Bad Moms: Independence Day
This is the Fast Five of the Bad Moms series, when everyone involved goes “fuck it” and eschews any sense of realism for unabashed campy goodness. Aliens exist, shocking everyone except Carla, who feels vindicated for swearing she was probed in a flying saucer one night after a crazy bender in Cleveland. Kiki, a gifted fighter pilot by means of “we threw it in the script, why not?” leads a space battalion against the alien invasion. Baranski gives a rousing speech like Bill Pullman to rally the troops, mimosa in hand.
Bad Moms: Independence Day is the first in the franchise to gross over $500 million at the box office.
We’re in the Golden Age of Bad Moms now, and Bond Moms brings together an ever bigger star-studded cast for a globe-trotting espionage action-comedy that’s the first in the series to get a “fresh” Rotten Tomatoes rating.
Betty White, who is still alive in 2028 and playing herself, has monopolized the world’s supply of uranium and is willing to sell it to the highest bidder.

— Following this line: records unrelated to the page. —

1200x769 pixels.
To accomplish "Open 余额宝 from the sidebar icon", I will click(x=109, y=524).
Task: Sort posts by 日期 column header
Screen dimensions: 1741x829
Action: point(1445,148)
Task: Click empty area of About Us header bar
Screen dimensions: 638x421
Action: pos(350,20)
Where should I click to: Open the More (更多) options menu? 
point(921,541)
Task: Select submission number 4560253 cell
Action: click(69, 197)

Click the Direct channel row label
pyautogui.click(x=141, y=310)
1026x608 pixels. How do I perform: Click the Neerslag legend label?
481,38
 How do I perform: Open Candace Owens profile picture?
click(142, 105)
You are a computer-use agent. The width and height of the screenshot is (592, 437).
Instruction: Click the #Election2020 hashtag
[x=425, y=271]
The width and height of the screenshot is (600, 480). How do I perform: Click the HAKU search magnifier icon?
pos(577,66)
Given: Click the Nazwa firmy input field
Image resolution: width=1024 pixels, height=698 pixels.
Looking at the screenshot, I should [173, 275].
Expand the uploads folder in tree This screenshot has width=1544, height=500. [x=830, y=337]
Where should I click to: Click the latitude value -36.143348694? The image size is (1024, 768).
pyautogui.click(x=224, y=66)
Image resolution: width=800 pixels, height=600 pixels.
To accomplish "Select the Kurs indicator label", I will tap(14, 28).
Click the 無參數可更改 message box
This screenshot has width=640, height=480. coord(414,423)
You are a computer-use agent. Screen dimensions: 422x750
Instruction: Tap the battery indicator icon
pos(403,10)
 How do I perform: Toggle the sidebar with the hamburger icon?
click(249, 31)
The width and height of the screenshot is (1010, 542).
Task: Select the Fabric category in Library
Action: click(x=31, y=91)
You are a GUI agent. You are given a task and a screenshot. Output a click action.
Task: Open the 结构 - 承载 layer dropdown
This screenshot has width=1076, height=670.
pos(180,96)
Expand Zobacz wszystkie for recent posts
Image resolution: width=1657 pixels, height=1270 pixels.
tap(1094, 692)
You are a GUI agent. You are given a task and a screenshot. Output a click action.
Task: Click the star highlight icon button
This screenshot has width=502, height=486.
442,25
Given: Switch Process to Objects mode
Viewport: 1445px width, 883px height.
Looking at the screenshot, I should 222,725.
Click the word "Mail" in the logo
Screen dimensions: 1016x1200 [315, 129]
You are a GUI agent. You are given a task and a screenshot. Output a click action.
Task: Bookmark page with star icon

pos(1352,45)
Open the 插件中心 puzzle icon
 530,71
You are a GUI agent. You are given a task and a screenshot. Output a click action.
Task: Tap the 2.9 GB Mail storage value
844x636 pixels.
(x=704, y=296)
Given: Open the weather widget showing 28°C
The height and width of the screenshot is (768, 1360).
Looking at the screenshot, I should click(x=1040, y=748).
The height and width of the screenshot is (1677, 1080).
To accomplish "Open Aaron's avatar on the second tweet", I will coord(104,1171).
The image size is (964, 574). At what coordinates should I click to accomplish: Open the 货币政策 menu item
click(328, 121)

The president of the United States (Meryl Streep) calls on the Bad Moms for help—Amy’s pretty peeved because she just retired, Kiki had a dinner date with Martha Stewart she was looking forward to for months, and Carla was bingeing Outlander (but really just fast-forwarding to all the sex scenes).
With Rob Gronkowski at their side, the Bad Moms endure sharks with laser beams for heads, international assassins, and Black Friday shopping to save the day once more. White gets a Best Supporting Actress nod at the Oscars, but loses to Meryl Streep.
Fast & Bad & Furious Moms
The Bad Moms swan song pays tribute to the franchise that made eight increasingly ridiculous sequels possible by putting all the moms (and grandmas) in nitro-infused supercars. Keep your eyes peeled for the Vin Diesel and Dwayne Johnson cameos, and prepare for some off-screen drama, as Tyrese Gibson claims he was never offered a chance to join the #BadMomsFamily.
All of this will happen in real life, because the Bad Moms franchise is crass and beautifully silly, and it deserves a dumb amount of sequels.